Dalam kebingungan karena tak mampu tidur aku berjalan menuju
ruang keluarga, melihat tumpukan album foto keluarga, hatiku tergerak untuk
membukanya, kulihat foto-foto saat pesta pernikahanku, nampak sosok Mas Irvan
yang kurasa sangat tidak serasi dengan ku, badannya dan gemuk pendek
mengingatkanku pada angka sepuluh saat berfose berdiri tegak bersamanya, entah
kenapa rasa sesal dan tak ikhlas ini tak juga hilang, padahal sebagai seorang
suami didepanku mas Irvan sangat sayang padaku, namun entah mengapa aku masih
juga suudzun padanya, jangan-jangan sikap ngalahnya dan sayangnya hanya
didepanku saja, lelaki manasih yang tahan jika setiap hari aku cemberuti, tapi
biarlah mau seperti apa diluar sana toh aku juga belum dapat menerima dia.
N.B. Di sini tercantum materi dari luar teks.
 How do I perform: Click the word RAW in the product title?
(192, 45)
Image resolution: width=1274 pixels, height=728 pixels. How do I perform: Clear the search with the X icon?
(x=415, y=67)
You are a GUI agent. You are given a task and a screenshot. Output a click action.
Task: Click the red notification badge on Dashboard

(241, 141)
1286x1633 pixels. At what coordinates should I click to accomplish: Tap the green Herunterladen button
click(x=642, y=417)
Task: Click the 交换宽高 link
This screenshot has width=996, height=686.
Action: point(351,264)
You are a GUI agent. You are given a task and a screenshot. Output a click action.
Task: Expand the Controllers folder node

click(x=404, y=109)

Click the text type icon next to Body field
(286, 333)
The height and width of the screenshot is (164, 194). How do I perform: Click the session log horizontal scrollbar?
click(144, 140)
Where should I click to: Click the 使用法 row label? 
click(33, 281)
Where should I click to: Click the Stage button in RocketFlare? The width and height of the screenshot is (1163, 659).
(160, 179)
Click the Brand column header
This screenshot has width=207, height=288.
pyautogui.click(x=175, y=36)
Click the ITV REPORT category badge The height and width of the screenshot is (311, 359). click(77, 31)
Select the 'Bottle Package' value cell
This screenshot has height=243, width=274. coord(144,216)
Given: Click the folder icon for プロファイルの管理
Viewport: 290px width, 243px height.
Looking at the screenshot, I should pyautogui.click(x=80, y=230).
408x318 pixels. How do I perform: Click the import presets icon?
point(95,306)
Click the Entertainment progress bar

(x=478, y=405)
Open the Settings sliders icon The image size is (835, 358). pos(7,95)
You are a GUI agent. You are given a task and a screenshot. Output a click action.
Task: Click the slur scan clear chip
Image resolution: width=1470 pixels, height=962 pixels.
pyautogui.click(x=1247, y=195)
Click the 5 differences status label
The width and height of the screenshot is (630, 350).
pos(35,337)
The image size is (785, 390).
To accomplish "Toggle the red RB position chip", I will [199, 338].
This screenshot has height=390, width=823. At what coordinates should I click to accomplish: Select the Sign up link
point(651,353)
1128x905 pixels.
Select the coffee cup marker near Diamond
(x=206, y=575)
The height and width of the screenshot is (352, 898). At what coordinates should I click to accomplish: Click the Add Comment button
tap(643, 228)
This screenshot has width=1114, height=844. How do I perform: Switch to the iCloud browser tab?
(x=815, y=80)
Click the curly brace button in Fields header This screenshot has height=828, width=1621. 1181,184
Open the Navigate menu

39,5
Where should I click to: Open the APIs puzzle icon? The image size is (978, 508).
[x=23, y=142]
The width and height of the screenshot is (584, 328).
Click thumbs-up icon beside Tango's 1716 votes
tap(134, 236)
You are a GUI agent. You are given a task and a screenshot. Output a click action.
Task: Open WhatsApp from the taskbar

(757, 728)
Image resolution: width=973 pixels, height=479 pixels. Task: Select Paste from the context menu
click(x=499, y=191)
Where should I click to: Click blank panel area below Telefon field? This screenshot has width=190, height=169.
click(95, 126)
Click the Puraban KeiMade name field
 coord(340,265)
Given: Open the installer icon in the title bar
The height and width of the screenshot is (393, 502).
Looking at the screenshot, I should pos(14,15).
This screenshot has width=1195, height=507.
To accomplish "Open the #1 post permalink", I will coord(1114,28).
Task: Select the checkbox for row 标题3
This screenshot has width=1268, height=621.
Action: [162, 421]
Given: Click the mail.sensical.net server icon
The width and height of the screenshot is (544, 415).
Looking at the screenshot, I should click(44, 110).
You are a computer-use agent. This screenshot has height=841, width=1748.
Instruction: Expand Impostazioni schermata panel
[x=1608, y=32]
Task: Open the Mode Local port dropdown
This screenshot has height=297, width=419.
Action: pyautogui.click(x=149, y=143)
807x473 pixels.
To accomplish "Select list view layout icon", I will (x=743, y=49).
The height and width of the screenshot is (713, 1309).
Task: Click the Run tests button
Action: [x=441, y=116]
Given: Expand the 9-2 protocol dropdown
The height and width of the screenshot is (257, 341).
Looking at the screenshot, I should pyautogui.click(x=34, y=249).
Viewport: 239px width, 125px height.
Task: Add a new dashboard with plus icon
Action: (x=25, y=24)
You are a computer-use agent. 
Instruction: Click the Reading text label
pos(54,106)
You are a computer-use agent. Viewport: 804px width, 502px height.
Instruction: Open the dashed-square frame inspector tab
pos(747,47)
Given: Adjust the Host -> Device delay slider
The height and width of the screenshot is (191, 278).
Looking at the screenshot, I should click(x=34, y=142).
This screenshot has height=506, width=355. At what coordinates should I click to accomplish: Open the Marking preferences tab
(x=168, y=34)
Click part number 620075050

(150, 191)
Entah mengapa aku tidak tahu mengapa rasa tak ikhlas sangat susah aku
hilangkan.
“mi.. ngapain tengah malam di ruang tamu… eh ummi menangis
ya..” suara Mas Irvan mengagetkanku, hingga album foto jatuh dari tanganku,
perlahan mas irvan mengambil album foto itu dan meletakkannya di tempat semula,
aku tahu pasti dia aka melihat responku dengan sabar, dan takut-takut, betulkan,
dia tidak berbicara apa-apa, “nggak apa-apa bi,
sudah tidur aja lagi” jawabku dengan ketus, hampir dapat kupastikan dia
akan berjalan menuju kamarnya dan tidur kembali seperti suruhanku, begitulah
sikapnya selalu sabar dalam menghadapiku, entah sabar yang dibuat-buat atau memang
sabar sesungguhnya, tapi aku tak peduli, setiap saat aku berlaku tak menyenangkan
hatinya, atau berkata ketus, setiap itu pula senyum itu selalu terkembang.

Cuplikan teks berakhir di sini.